═════ TEXTO EXTRAÍDO

Essa cena é tiro e queda. Todos eles têm o Guia de São Paulo. E todos eles, por algum motivo misterioso, o guardam no porta-malas.
Há uns dez anos, todos eles votavam no Maluf. E adoravam o Jânio Quadros. Vinham o caminho todo louvando as figuras. Quando eu lembrava que esses políticos sofriam acusações de corrupção, eles davam de ombros. Um deles me disse, singelamente:
- É claro que político rouba. Todos roubam. Quer saber de uma coisa? Se eu fosse eles, também roubava!
E as teorias de conspiração? Taxista adora conspiração. Na época da morte do Tancredo Neves, fizeram a festa. Tinham certeza que o presidente tinha morrido vítima de um complô sinistro, e não da prosaica incompetência dos médicos de Brasília.

══════════
═════ LINHAS EXIBIDAS

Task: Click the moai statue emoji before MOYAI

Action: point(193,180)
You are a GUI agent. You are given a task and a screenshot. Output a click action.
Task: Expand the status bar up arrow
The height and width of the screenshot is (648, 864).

══════════

O QUE SE PEDE:
Continue o texto sobre os taxistas a partir da última frase apresentada. As linhas não têm nenhum papel aqui.

RESULTADO DA TAREFA:
Essas teorias tinham ramificações e envolviam, inclusive, a conhecida repórter da TV Globo, Glória Maria. Ela fora testemunha do complô sinistro, e para não denunciar a história, fora raptada, assassinada, chantageada, drogada, um troço assim. Como me afirmava um taxista português:
- Tanto é verdade, que a senhora notou que ela sumiu? Nunca mais vimos a Glória Maria na TV! Deve ter ficado decepcionadíssimo quando a moça reapareceu.
Quando não estão falando de política, falam de assalto. A maior parte da categoria já foi assaltada. E assalto que eu falo é daqueles feios, com míni-seqüestro, ameaça de morte, horas com o cano do revólver encostado na cabeça. Todos conhecem algum caso de colega assassinado por um bandido dedo-mole - do tipo que gosta de atirar depois que a vítima já se rendeu. Por isso, taxistas gostam daqueles políticos que propõem o remédio infalível:
- Pena de morte nesses vagabundos!
Mas no fundo são boa gente, os taxistas. Um tanto piradinhos, mas você não ficaria pirado depois de enfrentar o trânsito dessa cidade por oito, dez, doze horas por dia? Eles também, puxa. A pessoa se estressa. Briga com todo mundo. É um problema.
E depois, quando volta pra casa, só ficou um vidro vazio de perfume.